Identification of COVID-19 Disease Biomarkers Using Proteomics and Informatics
It has become urgently necessary to create new diagnostic and therapeutic approaches as a result of the advent of novel coronavirus illness 2019 (COVID-19), which is brought on by the SARS-CoV-2 coronavirus. Assays for detecting SARS-CoV-2 RNA and host immunoglobulins have already been developed through rapid research and development on a global scale. However, due to the COVID-19's complexity, more comprehensive definitions of the patient's state, trajectory, sequelae, and therapeutic responses are now necessary. Studies on COVID-19 and the linked illness SARS are developing evidence that these protein biomarkers may aid to define the disease. As potential indicators of the severity or mortality of COVID-19, proteins linked to blood coagulation (D-dimer), cell damage (lactate dehydrogenase), and the inflammatory response (C-reactive protein) have already been found.
These preliminary findings are now being expanded upon by proteomics methods, which can identify several proteins in a single examination. Proteomics tactics must incorporate informatics tools to extract useful information from massive amounts of data in addition to mass spectrometry technologies for comprehensive data collecting. Here, we examine proteomics' applications to COVID-19 and SARS.
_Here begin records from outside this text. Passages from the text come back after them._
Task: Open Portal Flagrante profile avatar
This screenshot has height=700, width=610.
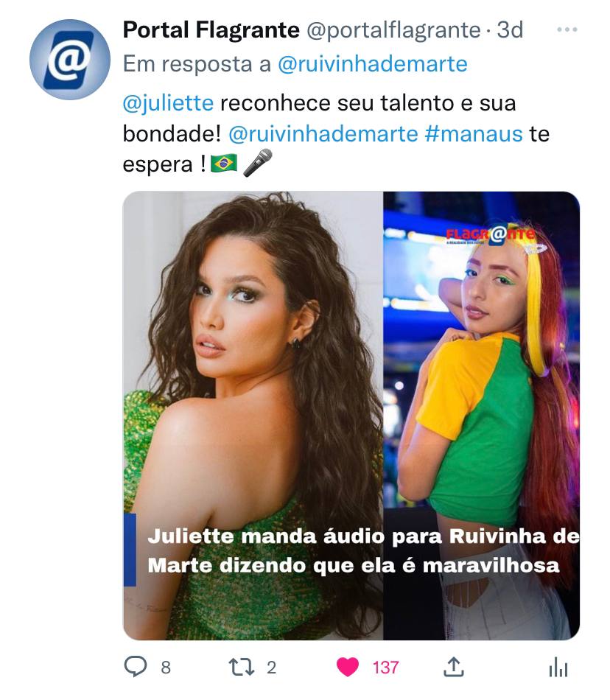Action: click(x=69, y=60)
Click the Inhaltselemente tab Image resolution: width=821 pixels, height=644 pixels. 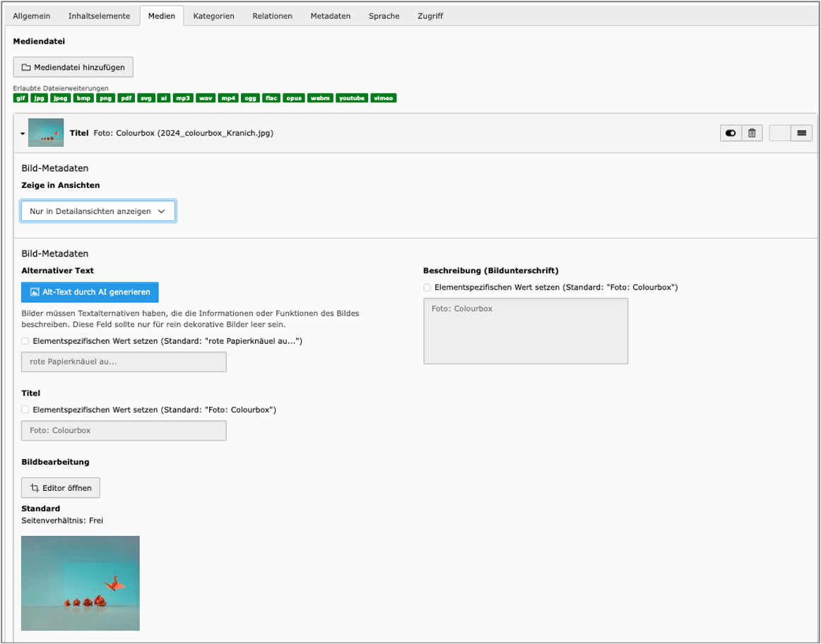pyautogui.click(x=99, y=16)
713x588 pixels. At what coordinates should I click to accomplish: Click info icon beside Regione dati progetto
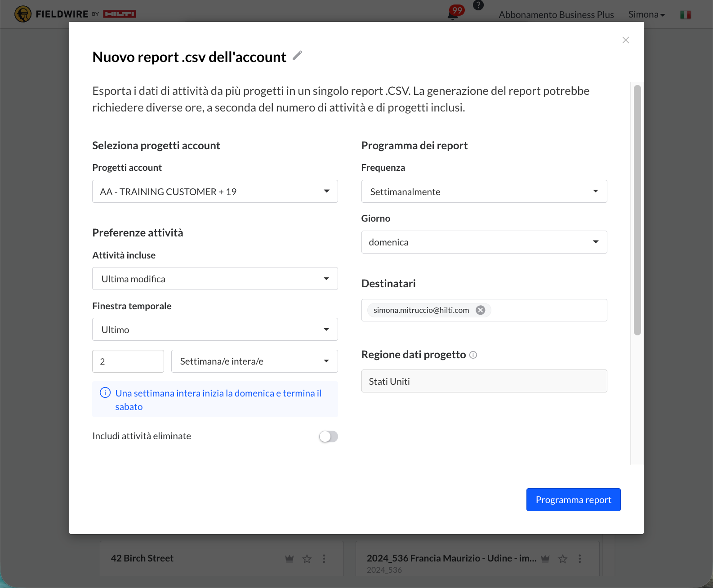(x=473, y=355)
Currently, there are two basic methods for diagnosing COVID-19: immunoassays that look for antibodies to particular viruses SARS-CoV-2 in patients and assays utilising real-time reverse-transcription polymerase chain reaction (RT-PCR), which can be performed using a variety of clinical specimens, including blood or bronchoalveolar lavage fluid, sputum, nasal or pharyngeal swabs, bronchoscopy, or nasal or pharyngeal swabs. However, as this disease progresses, a phalanx of additional issues and a corresponding requirement for biomarker assays materialise.
Artificial intelligence techniques work best when used to extract information from the vast amount of data gathered by DIA methods, particularly when there is also a sizable amount of multimodal clinical data available, such as comorbidities, imaging data, respiratory function, age, sex, and clinical biochemistry laboratory measurement of proteins like troponin and D dimer.